Recent work in estimating system productivity has developed innovative approaches, such as seeking to incorporate measures of quality alongside measures of inputs and activity…[which] implies a desire to incorporate measures of effectiveness into the value for money analysis. However, because of the difficulties associated with defining and measuring quality, little consensus has yet to emerge as to the ‘correct’ or most appropriate approach.  
… 
Any assessment of a health service ought to examine indicators of the value of the ‘output’ it creates. Traditionally, two classes of outcome are considered important in healthcare: clinical outcomes expressed in terms of the health gains created by the system, and the quality of the patient experience, independent of health outcomes, expressed in concepts such as ease of access to care and responsiveness.   

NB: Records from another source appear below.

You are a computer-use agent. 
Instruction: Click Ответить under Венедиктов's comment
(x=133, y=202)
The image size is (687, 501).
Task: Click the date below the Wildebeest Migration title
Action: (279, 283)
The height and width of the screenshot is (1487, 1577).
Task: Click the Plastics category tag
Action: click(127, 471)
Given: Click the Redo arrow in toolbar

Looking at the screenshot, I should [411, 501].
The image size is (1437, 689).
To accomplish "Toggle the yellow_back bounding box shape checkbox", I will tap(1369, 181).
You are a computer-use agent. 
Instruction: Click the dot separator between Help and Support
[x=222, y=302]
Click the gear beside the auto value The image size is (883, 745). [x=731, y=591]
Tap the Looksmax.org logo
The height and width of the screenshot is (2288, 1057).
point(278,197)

Some health outcomes indicators – such as life expectancy rates, infant mortality rates and cancer mortality rates – are available. However, improvements in these are a function of many factors over which the NHS often has little influence. The relative scarcity of readily accessible outcome data specific to the NHS forces any analysis to rely heavily on process indicators, on the assumption that they provide a reasonable proxy for health outcomes.”5 

 

CMS has done little to delineate between subjective and objective quality in healthcare. Moreover, CMS does not acknowledge that quality is frequently completely irrelevant in many of its “shoppable” services as long as a phlebotomist can hit a vein. Where quality is irrelevant, value for money depends primarily on cost, though as a general principle healthcare services that don’t involve quality – like a strep throat swab – are relatively inexpensive. Where quality is essential but economically intangible, value for money is an elusive concept.

Since the 1999 publication of To Err is Human in 1999 and the 2007 release of the Triple Aim, CMS has implemented a vast quality reporting framework at incalculable system cost in the form of Quality Measures, HEDIS Measures, Consumer Assessment of Healthcare Providers & Systems, etc. Like Seinfeld’s The Car Reservation episode, creating a reporting framework and enforcing a reporting framework are not the same thing, and neither is the same as measuring health outcomes. After 20 years, CMS has abundant evidence to demonstrate the fallacy of assuming that process measures “provide a reasonable proxy for health outcomes.”  


There is no way to calculate value for money in healthcare without transparency about cost and quality. 


If CMS or health economy stakeholders cannot measure healthcare quality, then value for money in healthcare is unachievable…which may leave every health economy stakeholder to restructure its business model to survive under price caps. Of course, if CMS cannot measure healthcare quality, then its quality reporting framework is logically part of the oft-cited administrative waste in healthcare.  

America has a history of doing challenging things. Figuring out how to measure healthcare quality is challenging, but it is the most important initiative for America’s fiscal health, which is inextricably linked to the health economy, which continues to grow at an unsustainable rate.

Ideas are easy. Execution is everything.